On a long bet

In early 2012, at the Webstock conference in Wellington, New Zealand, my new friend Jeremy Keith was on stage talking about the impermanence of the web and the ephemeral nature of our work and over drinks afterwards together we came up with a quick challenge for a Long Bet (update: I misremembered the origin, Jeremy wrote about it a year before, mentioned it on stage, and I took him up on the offer as the opposing side afterwards). The original idea was that an arbitrary URL would still work far off into the future but when I read my justification today it feels hilariously short-sighted. I focused mostly on the stability of web tech in my argument while ignoring how many businesses, tiny blogs, and news desks disappear every few years.

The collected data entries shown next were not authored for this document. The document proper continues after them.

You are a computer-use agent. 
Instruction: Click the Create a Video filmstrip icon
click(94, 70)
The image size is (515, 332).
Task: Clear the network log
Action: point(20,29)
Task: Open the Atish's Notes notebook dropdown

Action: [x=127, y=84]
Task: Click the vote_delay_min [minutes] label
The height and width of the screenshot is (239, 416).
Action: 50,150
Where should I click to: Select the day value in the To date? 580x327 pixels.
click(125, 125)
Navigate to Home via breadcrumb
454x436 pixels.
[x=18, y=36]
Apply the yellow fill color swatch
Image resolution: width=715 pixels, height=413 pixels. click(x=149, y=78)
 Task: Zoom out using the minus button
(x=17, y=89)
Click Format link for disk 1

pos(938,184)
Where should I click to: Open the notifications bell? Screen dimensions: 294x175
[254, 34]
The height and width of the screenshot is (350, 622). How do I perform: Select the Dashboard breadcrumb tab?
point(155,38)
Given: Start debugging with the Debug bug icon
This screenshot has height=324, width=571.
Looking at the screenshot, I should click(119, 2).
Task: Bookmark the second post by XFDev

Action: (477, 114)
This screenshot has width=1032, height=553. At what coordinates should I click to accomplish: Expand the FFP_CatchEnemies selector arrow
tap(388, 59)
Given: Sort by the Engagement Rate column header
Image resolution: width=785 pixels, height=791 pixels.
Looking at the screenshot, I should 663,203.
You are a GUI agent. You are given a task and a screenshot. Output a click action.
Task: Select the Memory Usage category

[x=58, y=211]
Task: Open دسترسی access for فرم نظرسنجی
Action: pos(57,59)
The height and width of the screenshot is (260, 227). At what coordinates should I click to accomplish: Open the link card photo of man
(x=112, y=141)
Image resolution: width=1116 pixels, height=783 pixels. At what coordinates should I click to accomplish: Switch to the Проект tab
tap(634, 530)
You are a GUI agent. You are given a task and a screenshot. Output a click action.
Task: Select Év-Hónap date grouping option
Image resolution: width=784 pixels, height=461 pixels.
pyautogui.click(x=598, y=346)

I still believed that the longbets URL would work in the future since I trusted the organization was stable and their tech stack was relatively mature, but I think there are flaws with how the bet was set up.

The way the bet was written and agreed upon isn't so much about the longevity of the web directly, instead it's more about the longevity of the Long Bets project and website, which kind of misses the mark in my mind all these years later.

In the 11 years since, I think I've come up with a better bet that hopefully gets closer to the heart of what Jeremy wanted to bet against. If I were to get a do-over on it today, I would pick the date the bet was created, February 22, 2011, and I'd say grab the front page of MetaFilter.com, which is here, with 35 posts on it that day. I think a more accurate bet would be whether or not more than 50% of the links mentioned in every post to outside pages still work (or don't work) 11 years into the future.

I would have taken the 50% or more links work side of the bet, and looking at the first handful of posts I'm frankly surprised I am only seeing a couple 404s and I even see a link to a publication's article from 2001 that still works(!!!). I would have guessed there'd be quite a bit more 404s so many years on, as it seems like every old post I stumble on at MetaFilter links to a 404'd site.

I'm stoked the bet is coming to a close and I guess I'm happy to win it for the Internet Archive, but I wish it sampled more from the general web, making it was more real-world and focused less on the long bets organization or website specifically.

By the way, this reminds me that I was once at a Stewart Brand talk at the SF City Club where he and other cofounders talked about the 10,000 year clock and sort of debuted the idea of the Long Bet website in 2001 or so, and the audience was asked to come up with some bets. I didn't have money to parlay back then but I really wanted to challenge my pal Jason on the spot that maybe 15 years into the future, we'd likely have legalized marijuana nationwide in the US. I'd seen early trends in the first medical uses and figured boomers would grow up and change the laws they flouted when they were younger by the time a few more presidents were in charge. I was hopelessly naïve.